Biomolecules go through large-scale motions to perform the biological functions. The motions with a underlying harmonic energy landscape are governed by their elastic properties. For example, bacteriophage Phi29 connector, a DNA channel protein and a component of viral DNA packaging motor, performs a large-scale twisting and stretching motions. The elastic properties of the Phi29 connector were characterized using the molecular dynamics (MD) simulations and its functional role were studied for the viral DNA packaging. The MD simulations revealed a quite heterogeneous distribution of stiff and soft regions, resembling that of typical composite materials that are also optimized to resist mechanical stress. In particular, the conserved middle α-helical region is found to be remarkably stiff, similar only to structural proteins forming viral shell, silk, or collagen. This rigid central region acts as a anchor point for flexible residues that strongly interact with the DNA and resists the DNA leakage against extreme internal pressure. Another most studied example for large-scale motions is the DNA bending, stretching and twisting motions that are governed by DNA elastic properties. Here, we propose an approach to quantify the elastic properties from MD simulations, particularly for DNA bending motions. This approach was validated by computing properties from microseconds MD simulations of 40 to 90 bp DNAs. Subsequently, this approach was employed on a bacterial TF Fis to study elasticities’ contribution to protein DNA binding specificity. Remarkably, the computed deformation free energy of bound DNA was linearly correlated with Fis-DNA binding affinity; therefore, the elasticities indeed contribute to the binding specificity. Our study suggests that elasticities should be considered to understand the protein DNA molecular recognition along with other known attributes.
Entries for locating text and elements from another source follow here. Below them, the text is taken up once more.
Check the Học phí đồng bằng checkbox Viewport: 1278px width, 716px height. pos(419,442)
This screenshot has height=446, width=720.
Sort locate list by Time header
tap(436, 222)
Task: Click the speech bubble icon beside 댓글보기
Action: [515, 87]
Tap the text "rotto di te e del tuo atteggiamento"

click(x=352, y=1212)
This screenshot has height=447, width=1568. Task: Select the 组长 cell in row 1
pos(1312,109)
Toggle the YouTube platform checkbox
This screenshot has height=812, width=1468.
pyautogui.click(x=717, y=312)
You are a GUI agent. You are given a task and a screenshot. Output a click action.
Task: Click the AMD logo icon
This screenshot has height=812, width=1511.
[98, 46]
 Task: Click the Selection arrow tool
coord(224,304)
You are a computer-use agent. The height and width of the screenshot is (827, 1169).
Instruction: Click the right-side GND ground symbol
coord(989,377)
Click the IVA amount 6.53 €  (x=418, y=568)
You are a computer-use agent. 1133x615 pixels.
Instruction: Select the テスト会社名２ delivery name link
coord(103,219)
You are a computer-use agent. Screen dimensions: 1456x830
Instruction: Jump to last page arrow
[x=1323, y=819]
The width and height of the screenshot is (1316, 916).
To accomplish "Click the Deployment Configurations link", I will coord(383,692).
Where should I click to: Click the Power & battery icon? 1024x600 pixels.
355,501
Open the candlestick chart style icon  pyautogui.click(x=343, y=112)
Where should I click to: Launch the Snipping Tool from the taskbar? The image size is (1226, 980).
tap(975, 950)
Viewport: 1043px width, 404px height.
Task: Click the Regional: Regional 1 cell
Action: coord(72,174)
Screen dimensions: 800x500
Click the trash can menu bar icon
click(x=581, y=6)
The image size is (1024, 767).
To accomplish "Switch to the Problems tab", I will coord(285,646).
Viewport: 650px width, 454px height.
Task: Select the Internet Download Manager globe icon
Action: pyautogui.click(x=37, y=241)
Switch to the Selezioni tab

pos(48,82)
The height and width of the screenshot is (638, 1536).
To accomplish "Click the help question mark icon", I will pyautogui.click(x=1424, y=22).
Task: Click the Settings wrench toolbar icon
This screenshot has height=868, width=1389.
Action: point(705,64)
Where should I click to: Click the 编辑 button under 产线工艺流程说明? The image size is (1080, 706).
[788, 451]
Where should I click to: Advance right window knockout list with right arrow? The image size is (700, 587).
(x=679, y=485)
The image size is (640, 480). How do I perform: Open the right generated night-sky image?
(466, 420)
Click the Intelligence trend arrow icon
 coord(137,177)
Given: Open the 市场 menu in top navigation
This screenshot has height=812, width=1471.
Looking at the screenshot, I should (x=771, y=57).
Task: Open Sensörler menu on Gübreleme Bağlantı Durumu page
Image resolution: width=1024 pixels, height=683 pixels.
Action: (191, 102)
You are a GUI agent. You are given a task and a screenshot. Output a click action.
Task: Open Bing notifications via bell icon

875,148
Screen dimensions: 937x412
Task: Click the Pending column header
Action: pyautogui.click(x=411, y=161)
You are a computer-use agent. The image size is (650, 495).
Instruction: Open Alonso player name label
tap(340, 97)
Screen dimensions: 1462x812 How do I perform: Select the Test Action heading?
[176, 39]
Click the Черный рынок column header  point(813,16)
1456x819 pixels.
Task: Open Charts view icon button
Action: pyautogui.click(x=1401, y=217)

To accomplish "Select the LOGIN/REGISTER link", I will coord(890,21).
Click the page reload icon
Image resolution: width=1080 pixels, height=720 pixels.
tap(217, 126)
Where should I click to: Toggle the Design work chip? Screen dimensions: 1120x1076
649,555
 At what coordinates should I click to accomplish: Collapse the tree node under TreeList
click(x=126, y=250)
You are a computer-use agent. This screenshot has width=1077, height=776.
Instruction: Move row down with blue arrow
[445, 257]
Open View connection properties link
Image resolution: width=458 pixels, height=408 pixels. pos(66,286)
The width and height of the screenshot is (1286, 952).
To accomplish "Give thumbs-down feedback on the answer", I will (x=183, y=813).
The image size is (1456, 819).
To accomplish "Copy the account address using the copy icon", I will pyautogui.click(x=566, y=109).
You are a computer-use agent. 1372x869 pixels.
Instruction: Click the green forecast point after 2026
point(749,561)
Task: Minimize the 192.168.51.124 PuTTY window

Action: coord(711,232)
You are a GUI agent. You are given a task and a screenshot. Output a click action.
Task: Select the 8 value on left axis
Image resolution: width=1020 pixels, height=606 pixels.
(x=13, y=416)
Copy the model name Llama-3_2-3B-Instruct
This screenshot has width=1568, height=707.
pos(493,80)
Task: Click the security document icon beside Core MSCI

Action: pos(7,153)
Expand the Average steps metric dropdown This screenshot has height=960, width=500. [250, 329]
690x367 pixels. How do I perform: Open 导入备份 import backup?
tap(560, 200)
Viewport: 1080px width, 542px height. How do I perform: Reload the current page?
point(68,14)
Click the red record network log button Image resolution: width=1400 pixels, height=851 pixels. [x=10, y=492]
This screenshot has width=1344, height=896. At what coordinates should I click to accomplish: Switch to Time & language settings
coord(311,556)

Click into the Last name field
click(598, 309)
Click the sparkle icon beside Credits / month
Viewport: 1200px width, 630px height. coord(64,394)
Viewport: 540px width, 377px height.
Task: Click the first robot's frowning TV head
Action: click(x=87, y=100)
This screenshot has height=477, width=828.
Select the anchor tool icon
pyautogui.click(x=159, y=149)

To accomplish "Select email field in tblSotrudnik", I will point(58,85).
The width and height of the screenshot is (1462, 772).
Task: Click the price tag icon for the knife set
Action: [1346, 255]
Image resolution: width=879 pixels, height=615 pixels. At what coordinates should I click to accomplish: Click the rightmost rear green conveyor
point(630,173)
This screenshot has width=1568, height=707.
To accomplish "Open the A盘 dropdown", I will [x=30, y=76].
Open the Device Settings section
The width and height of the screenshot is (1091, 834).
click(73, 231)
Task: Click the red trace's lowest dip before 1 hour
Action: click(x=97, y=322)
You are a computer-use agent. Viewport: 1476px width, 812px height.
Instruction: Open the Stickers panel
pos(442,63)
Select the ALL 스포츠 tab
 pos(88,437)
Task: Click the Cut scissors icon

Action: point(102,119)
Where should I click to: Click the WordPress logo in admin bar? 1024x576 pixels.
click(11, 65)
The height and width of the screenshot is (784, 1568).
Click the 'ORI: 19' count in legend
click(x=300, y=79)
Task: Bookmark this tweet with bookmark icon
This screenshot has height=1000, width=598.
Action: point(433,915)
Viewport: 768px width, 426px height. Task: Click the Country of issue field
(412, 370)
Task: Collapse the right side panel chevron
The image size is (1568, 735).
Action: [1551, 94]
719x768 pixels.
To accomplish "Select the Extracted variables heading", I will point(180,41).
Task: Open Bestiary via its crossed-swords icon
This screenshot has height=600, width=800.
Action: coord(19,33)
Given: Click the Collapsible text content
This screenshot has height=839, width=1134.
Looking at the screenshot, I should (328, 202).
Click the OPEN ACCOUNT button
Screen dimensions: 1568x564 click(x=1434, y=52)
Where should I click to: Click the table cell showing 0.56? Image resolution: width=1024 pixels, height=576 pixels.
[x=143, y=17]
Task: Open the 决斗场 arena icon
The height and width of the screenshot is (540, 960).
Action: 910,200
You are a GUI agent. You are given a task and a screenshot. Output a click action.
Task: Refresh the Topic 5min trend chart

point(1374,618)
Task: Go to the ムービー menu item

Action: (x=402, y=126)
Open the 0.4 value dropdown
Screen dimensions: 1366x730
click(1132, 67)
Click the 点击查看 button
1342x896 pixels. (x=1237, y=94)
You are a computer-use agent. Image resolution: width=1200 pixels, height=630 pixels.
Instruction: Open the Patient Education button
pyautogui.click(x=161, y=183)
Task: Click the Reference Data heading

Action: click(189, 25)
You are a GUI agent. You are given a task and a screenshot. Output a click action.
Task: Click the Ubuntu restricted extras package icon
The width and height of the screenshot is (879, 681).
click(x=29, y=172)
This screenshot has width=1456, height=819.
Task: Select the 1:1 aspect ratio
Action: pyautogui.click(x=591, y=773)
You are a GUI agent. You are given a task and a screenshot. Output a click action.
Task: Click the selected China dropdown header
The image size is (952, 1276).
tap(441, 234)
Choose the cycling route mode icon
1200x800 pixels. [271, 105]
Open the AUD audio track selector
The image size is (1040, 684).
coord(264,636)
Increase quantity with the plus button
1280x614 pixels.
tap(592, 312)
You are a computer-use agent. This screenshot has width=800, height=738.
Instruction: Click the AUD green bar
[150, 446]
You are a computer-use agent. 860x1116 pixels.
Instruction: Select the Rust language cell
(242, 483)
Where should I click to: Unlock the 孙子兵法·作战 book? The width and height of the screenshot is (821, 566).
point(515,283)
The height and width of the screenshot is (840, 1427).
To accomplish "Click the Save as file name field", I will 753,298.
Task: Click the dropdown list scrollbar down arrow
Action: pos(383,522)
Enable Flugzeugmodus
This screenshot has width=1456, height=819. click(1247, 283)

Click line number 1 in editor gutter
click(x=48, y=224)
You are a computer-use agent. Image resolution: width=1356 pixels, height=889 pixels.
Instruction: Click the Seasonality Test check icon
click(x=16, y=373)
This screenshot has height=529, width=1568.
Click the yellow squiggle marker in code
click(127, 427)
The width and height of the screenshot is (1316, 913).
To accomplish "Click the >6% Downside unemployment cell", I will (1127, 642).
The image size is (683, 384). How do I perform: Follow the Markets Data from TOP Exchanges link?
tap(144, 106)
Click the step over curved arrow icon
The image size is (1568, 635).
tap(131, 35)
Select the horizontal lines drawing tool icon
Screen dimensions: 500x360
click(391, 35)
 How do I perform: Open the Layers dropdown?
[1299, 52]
20/2 2018 – Eduardo Gracia gave a talk titled ‘‘Studying the Catalytic Activity of Defective Nanomaterials towards Oxygen Reduction Reaction: An ab initio approach‘.

Summary
The production of highly defective nanomaterials have opened an alternative approach to produce efficient catalysts. However, their complex elemental composition and crystal structure complicate their characterization and optimization as electrocatalysts, where not only a large density of active sites is desirable, but also an excellent electrical conductivity is required. Therefore, in this talk I will describe some computational methods used to facilitate the electrocatalyst design, in particular for the oxygen reduction reaction.

 

10/11 2017 – David Andersson gave a talk titled ‘Investigation of non-covalent interactions in Acetylcholinesterase-inhibitor complexes using density functional theory calculations‘.

22/9 2017 – Michael Holmboe gave a talk titled ‘Smectite clay systems studied with
Molecular dynamics simulations’

7/12 2016 Cecilia Lindgren/David Andersson gave a talk titled ‘Molecular dynamics simulations and immunology’.

20/10 2016 Thereza Soares gave a talk titled ‘Structural dynamics of biological membranes’?